Si acepta la persecución y el martirio es por fidelidad a
ese proyecto de Dios que no quiere ver sufrir a sus hijos e hijas. Por
eso, no corre hacia la muerte, pero tampoco se echa atrás. No huye ante
las amenazas, tampoco modifica ni suaviza su mensaje.
Le habría sido fácil evitar la ejecución. Habría bastado con
callarse y no insistir en lo que podía irritar en el templo o en el
palacio del prefecto romano. No lo hizo. Siguió su camino. Prefirió ser ejecutado antes que traicionar su conciencia y ser infiel al proyecto de Dios, su Padre.
Aprendió a vivir en un clima de inseguridad, conflictos y acusaciones.
Día a día se fue reafirmando en su misión y siguió anunciando con
claridad su mensaje. Se atrevió a difundirlo no solo en las aldeas
retiradas de Galilea, sino en el entorno peligroso del templo. Nada lo
detuvo.
Morirá fiel al Dios en el que ha confiado siempre. Seguirá
acogiendo a todos, incluso a pecadores e indeseables. Si terminan
rechazándolo, morirá como un “excluido” pero con su muerte confirmará lo
que ha sido su vida entera: confianza total en un Dios que no rechaza ni excluye a nadie de su perdón.
Seguirá buscando el reino de Dios y su justicia, identificándose con los más pobres y despreciados.
Si un día lo ejecutan en el suplicio de la cruz, reservado para
esclavos, morirá como el más pobre y despreciado, pero con su muerte
sellará para siempre su fe en un Dios que quiere la salvación del ser
humano de todo lo que lo esclaviza.
Los seguidores de Jesús descubrimos el Misterio último de la realidad, encarnado en su amor y entrega extrema al ser humano.

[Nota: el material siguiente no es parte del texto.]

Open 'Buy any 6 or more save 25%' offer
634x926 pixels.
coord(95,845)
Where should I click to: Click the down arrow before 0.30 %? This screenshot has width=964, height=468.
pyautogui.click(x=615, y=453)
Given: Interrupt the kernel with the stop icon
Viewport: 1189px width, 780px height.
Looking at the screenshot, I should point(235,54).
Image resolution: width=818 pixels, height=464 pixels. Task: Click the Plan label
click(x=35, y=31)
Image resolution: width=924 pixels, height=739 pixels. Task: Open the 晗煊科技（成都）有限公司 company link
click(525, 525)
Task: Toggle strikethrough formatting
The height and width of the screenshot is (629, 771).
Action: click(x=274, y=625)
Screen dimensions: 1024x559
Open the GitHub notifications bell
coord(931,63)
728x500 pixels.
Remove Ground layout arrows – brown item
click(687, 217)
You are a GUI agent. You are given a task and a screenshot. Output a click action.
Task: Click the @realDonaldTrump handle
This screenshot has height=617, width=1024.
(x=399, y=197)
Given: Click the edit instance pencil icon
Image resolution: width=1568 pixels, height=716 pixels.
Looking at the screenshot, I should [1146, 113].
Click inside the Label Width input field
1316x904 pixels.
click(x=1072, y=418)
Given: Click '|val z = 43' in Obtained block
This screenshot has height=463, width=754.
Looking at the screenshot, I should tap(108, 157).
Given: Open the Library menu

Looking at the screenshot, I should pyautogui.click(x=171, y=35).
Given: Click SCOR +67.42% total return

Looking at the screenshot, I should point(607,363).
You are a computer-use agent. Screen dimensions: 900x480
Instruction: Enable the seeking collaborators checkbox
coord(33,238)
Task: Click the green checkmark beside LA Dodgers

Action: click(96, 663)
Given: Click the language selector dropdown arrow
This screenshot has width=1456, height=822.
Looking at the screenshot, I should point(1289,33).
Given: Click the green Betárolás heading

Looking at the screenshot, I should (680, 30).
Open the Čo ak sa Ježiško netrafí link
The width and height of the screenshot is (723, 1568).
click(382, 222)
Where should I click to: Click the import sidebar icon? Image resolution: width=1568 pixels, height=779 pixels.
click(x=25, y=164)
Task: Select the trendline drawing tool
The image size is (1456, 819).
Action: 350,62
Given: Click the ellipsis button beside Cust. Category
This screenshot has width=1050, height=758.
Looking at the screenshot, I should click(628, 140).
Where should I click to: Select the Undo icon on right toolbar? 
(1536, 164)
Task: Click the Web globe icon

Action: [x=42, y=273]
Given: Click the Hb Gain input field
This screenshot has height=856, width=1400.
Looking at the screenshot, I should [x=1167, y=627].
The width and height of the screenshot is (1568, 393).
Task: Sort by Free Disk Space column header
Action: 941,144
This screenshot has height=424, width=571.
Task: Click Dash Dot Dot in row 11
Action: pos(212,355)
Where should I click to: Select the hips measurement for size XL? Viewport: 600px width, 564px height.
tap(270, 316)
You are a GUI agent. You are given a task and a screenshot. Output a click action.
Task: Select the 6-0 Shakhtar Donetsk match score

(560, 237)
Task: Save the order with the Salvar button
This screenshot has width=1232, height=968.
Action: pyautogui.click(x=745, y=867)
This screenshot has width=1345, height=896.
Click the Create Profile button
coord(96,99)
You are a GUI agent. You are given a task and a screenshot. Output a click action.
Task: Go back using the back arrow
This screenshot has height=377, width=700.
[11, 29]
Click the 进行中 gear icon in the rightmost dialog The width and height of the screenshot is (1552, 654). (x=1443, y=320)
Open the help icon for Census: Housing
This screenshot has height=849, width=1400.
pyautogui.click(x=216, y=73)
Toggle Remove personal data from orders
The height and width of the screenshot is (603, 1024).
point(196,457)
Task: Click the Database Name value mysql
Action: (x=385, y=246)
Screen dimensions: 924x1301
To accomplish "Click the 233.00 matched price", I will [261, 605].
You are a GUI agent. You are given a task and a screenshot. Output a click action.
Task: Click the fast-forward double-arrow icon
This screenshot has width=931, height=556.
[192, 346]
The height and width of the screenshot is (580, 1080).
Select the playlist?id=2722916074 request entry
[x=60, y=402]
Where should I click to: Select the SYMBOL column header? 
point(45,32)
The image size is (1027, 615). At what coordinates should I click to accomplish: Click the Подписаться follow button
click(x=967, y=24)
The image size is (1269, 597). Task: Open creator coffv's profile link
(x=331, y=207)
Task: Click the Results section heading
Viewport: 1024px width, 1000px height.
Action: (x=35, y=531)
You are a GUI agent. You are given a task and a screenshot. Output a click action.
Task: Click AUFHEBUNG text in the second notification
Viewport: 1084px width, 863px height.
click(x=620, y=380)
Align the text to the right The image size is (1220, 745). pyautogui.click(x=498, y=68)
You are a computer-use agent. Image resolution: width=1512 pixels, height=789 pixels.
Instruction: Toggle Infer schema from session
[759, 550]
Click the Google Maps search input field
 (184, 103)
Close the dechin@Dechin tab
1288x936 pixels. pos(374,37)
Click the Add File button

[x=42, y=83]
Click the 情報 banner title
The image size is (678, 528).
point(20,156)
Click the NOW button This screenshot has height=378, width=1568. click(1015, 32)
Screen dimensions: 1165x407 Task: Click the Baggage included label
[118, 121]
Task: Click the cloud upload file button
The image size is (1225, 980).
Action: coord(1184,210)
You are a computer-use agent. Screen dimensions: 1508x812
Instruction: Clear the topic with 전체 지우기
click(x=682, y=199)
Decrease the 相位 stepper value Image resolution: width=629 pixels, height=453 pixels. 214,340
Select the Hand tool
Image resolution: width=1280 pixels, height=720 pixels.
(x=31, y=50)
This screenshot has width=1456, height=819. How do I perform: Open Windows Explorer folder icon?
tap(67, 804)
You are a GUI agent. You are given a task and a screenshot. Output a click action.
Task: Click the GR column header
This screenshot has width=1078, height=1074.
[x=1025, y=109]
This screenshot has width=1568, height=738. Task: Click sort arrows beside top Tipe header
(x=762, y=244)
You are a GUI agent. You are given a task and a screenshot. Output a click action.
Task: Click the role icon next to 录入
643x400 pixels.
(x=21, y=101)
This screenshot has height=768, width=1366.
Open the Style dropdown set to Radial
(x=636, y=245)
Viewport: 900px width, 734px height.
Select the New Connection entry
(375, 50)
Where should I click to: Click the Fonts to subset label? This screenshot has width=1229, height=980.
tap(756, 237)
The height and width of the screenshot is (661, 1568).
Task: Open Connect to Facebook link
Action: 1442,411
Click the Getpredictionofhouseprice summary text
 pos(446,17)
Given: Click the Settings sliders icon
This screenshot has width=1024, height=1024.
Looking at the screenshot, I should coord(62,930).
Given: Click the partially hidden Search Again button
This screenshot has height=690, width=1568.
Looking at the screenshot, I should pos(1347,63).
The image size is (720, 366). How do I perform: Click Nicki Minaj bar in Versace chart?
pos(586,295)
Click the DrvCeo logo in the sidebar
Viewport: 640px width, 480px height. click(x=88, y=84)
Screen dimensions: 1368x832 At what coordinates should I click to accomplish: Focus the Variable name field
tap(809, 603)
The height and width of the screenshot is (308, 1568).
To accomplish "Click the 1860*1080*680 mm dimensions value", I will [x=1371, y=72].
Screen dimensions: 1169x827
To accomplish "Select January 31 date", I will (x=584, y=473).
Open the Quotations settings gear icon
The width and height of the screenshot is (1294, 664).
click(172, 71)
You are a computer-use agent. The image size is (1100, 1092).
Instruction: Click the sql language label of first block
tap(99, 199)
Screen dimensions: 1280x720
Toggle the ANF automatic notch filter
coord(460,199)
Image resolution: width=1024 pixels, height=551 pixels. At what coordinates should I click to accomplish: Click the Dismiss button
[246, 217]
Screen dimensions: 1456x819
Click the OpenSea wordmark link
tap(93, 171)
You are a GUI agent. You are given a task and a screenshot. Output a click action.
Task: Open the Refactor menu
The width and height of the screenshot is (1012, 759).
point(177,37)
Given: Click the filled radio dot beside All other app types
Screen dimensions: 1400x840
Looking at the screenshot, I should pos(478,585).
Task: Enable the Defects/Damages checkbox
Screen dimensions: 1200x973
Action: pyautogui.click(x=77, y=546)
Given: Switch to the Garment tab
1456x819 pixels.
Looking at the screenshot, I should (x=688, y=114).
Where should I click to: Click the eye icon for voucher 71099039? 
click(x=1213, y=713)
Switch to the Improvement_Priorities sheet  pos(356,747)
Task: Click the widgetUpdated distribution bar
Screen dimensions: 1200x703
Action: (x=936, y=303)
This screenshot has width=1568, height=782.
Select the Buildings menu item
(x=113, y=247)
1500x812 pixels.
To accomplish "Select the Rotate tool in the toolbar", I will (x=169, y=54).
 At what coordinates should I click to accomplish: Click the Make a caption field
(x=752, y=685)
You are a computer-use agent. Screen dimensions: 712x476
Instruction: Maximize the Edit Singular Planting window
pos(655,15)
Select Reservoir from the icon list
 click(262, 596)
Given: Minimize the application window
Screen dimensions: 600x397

En el amor de ese crucificado está Dios mismo identificado con todos
los que sufren, gritando contra todas las injusticias y perdonando a los
verdugos de todos los tiempos. En este Dios se puede creer o no creer,
pero no es posible burlarse de él. En él confiamos los cristianos. Nada
lo detendrá en su empeño de salvar a sus hijos.